§ PROBLEM STATEMENT
All that is wanted is the exact lines from the one with "How do I perform: Change" through the last line of the entries, with both ends kept and every picture left out.

§ SUPPLIED MATERIAL

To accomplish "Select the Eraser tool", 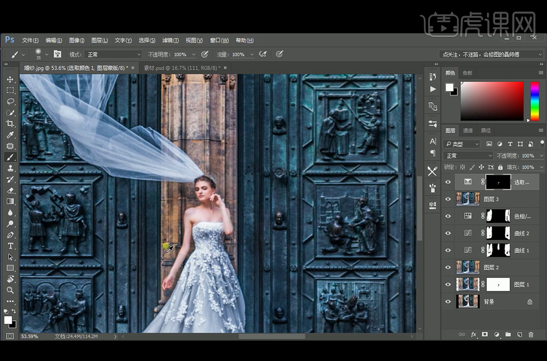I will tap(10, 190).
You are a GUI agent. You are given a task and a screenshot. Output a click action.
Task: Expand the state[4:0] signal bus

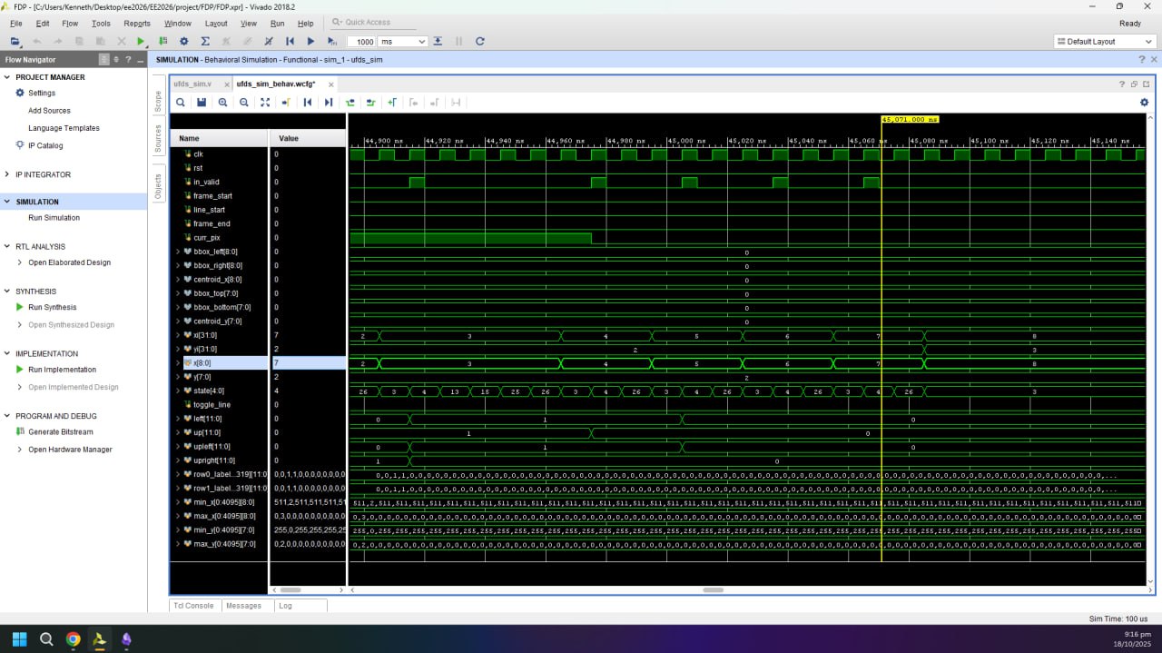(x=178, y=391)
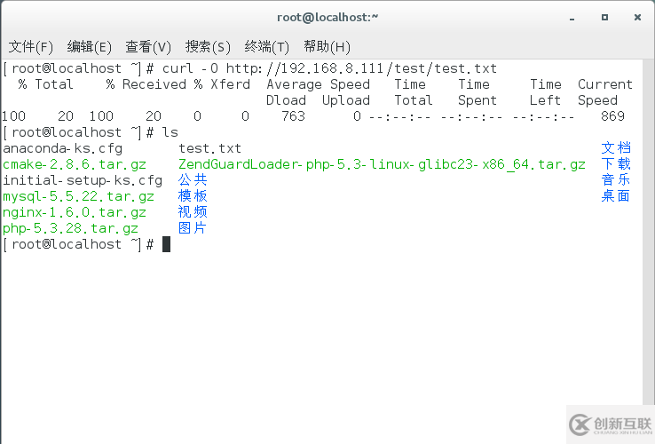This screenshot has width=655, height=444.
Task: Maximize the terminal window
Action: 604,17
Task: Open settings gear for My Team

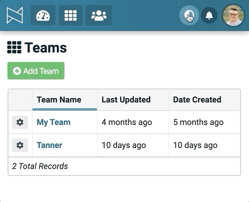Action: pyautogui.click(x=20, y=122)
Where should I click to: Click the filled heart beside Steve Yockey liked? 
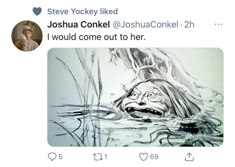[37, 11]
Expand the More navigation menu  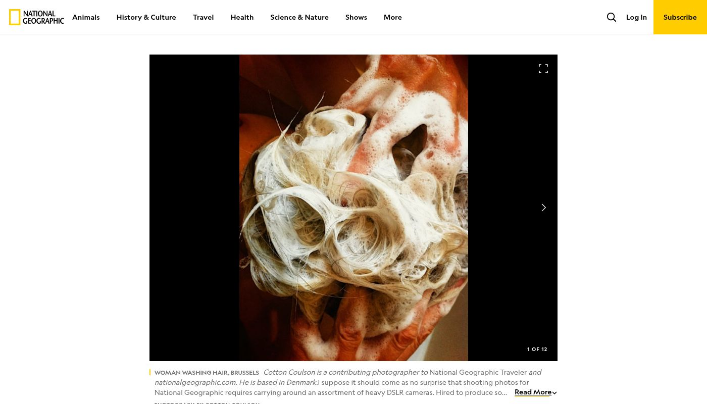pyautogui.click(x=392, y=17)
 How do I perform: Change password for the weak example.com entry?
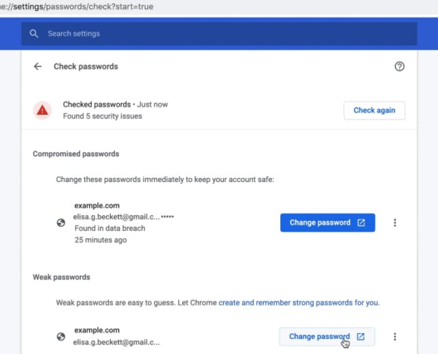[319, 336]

§ ANSWER TO THIS TASK
 How do I perform: Change password for the weak example.com entry?
[319, 336]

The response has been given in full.